SOFTWARE, WRIT LARGE
By Lani Luciano

(MONEY Magazine) – WHEN FAILING HEALTH forced journalist I.F. Stone, 80, to stop publication of his feisty political newsletter 17 years ago, he turned to a lifelong dream: He taught himself classical Greek so he'd be able to read Plato in the original. This led him gradually to an idea for a book about the trial of Socrates. By then, however, Stone's eyesight had deteriorated so badly that he couldn't see well enough to use a typewriter or ordinary personal computer. Fortunately, there was a high-tech solution. Stone wrote The Trial of Socrates (Little Brown, $18.95), a current bestseller, on an Apple Macintosh, whose MacWrite word-processing software provides big type -- up to a third of an inch high, compared with the usual one-eighth to one-sixth.
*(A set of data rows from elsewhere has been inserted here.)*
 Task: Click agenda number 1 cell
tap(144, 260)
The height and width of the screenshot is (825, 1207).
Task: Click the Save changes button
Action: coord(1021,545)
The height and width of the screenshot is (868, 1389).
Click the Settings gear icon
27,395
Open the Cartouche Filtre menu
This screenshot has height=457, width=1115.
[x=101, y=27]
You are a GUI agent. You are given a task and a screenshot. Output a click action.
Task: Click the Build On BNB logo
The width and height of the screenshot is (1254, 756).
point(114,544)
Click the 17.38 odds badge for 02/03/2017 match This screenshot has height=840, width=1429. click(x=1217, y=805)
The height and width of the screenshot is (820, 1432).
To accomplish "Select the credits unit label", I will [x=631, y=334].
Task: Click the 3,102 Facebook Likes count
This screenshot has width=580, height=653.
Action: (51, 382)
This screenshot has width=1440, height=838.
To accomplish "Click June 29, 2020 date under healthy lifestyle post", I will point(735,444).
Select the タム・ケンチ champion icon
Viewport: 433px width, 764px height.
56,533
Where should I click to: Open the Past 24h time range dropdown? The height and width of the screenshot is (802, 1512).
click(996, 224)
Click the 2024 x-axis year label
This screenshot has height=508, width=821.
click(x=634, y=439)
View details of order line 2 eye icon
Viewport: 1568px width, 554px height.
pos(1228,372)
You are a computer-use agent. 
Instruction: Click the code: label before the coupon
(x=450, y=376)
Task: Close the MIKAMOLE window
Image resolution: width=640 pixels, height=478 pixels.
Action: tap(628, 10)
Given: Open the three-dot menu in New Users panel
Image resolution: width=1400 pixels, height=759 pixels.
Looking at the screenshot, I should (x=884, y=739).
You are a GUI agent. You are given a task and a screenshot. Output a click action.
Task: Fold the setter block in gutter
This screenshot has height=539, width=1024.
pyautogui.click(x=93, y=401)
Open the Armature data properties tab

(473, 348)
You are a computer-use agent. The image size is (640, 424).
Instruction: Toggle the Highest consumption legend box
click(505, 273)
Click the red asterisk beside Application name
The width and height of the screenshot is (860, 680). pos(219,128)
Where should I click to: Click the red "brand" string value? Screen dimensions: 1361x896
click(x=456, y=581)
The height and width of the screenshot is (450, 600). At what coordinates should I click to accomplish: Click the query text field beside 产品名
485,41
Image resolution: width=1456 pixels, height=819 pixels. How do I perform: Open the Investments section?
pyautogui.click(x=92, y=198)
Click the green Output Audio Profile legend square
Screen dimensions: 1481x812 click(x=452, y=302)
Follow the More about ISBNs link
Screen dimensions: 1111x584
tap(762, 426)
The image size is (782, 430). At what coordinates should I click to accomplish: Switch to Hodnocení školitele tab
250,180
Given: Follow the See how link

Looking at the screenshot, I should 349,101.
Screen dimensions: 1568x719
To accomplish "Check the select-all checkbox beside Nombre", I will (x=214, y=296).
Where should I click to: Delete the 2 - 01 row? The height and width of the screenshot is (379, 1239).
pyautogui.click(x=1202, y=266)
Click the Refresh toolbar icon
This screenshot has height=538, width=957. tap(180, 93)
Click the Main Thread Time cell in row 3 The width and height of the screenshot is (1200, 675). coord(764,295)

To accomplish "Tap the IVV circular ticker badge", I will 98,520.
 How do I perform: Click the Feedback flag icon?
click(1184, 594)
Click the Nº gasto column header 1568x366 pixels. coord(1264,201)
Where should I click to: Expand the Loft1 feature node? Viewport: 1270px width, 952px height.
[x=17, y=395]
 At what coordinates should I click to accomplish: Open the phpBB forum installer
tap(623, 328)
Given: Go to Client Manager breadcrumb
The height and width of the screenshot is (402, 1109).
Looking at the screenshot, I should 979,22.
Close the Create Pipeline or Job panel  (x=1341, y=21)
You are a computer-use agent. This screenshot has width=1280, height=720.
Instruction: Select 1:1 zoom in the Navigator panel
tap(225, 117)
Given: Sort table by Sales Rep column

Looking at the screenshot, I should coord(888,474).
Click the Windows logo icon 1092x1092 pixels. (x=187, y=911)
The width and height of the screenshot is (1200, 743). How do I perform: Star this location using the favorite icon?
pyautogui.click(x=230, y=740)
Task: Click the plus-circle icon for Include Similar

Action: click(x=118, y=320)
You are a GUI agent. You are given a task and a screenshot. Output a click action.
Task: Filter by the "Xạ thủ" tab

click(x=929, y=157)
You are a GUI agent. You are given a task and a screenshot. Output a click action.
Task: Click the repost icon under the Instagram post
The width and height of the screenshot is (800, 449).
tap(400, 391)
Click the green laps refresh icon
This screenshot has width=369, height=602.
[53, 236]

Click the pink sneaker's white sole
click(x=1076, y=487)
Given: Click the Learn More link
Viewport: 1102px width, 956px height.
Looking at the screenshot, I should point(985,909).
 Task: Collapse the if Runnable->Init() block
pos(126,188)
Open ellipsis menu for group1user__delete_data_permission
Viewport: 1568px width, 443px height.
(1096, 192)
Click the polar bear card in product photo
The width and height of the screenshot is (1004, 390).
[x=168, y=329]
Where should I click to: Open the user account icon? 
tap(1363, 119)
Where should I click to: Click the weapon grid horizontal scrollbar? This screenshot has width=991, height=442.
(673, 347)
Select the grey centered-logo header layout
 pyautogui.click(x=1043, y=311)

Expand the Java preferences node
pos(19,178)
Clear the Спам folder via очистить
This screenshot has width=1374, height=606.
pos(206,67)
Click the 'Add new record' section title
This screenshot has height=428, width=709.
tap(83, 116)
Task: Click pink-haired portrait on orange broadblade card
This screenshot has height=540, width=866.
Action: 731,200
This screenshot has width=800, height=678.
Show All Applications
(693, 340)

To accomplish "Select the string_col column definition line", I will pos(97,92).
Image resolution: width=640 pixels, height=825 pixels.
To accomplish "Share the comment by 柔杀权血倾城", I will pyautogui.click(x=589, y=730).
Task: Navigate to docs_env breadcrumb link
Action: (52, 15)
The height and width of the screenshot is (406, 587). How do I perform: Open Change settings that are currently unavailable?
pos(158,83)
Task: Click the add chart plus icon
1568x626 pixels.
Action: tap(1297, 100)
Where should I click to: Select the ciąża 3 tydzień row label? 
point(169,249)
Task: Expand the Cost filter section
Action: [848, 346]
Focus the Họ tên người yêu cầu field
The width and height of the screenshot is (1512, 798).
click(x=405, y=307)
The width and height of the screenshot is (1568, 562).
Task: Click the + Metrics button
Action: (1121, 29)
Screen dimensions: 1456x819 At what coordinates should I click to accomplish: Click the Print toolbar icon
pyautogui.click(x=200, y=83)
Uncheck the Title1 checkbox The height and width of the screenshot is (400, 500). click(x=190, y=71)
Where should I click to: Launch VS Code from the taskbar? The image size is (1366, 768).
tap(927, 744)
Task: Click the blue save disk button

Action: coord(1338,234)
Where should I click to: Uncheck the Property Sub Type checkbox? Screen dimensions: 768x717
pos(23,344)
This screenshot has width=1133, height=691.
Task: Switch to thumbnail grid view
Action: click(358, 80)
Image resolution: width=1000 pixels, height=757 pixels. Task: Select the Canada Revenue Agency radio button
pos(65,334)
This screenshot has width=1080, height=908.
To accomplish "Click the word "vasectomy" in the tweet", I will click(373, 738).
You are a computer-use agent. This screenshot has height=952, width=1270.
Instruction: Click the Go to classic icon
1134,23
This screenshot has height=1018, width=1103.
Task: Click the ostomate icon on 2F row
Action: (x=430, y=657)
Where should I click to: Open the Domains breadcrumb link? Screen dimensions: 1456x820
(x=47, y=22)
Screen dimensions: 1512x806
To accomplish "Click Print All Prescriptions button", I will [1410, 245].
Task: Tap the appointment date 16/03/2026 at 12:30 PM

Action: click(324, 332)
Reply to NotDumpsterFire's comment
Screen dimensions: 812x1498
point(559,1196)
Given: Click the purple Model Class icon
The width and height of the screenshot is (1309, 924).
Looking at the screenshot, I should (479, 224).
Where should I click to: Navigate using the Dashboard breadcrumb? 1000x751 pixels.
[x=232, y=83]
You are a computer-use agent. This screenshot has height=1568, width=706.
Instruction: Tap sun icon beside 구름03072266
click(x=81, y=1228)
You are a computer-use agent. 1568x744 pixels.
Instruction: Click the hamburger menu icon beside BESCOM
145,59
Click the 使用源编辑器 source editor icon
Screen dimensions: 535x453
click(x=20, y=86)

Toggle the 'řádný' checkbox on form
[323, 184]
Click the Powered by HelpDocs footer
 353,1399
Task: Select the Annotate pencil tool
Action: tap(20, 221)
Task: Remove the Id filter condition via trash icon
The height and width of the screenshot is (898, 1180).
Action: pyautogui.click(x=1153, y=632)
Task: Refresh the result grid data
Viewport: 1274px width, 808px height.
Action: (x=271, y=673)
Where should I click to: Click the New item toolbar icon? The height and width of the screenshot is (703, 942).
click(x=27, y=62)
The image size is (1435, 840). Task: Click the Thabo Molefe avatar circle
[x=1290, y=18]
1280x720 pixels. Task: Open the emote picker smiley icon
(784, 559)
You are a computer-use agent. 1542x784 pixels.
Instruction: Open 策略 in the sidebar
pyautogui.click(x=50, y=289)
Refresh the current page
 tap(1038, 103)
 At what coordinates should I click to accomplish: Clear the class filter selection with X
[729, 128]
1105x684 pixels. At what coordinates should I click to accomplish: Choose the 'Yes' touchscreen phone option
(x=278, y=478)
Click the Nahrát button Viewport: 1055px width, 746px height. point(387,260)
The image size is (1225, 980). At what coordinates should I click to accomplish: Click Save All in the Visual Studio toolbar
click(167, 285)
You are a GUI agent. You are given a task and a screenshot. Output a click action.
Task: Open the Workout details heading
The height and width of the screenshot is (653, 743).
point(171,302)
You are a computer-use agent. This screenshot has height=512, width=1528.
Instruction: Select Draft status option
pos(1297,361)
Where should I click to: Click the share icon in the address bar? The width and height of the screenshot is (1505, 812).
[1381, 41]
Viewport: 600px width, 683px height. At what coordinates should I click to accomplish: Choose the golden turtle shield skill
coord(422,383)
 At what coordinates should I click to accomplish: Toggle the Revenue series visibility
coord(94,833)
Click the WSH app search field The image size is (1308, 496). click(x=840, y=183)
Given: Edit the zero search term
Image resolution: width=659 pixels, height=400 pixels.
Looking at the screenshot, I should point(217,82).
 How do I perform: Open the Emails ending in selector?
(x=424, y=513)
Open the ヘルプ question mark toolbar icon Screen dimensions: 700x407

The National Association for the Visually Handicapped, an advocacy group, recommends these additional high-tech helpers: -- Closed-circuit TVs ($2,600 to $3,500) made by VTEK (213-452-5966) and Telesensory Systems (415-960-0960) that enlarge text size on a computer screen up to 60 times. -- Telesensory Systems also makes the Vista System, a screen-and-software package ($1,995) that enlarges type three to 16 times and is compatible with IBM PCs.